▶ **Instructions to follow**
Express the lines of the records below as a JSON list of strings, one string per line, with blank lines left out and the pictures omitted.

▶ **Stored data**
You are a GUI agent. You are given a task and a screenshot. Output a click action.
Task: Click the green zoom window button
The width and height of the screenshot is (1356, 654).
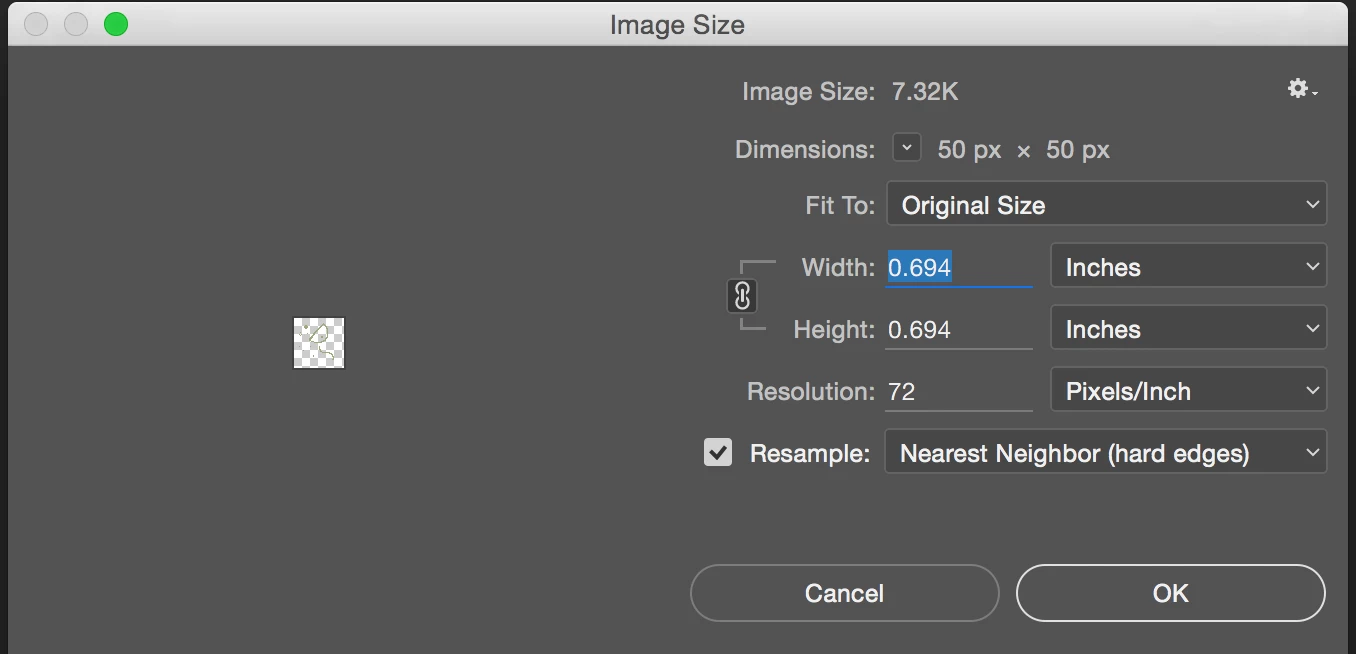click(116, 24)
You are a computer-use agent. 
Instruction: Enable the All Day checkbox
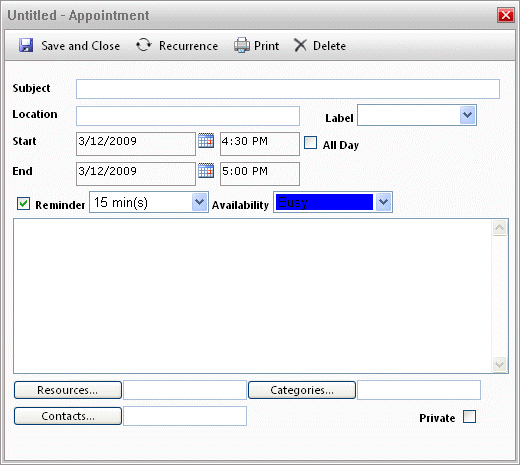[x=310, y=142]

▶ **Response to this task**
[
  "You are a GUI agent. You are given a task and a screenshot. Output a click action.",
  "Task: Click the green zoom window button",
  "The width and height of the screenshot is (1356, 654).",
  "click(116, 24)",
  "You are a computer-use agent. ",
  "Instruction: Enable the All Day checkbox",
  "[x=310, y=142]"
]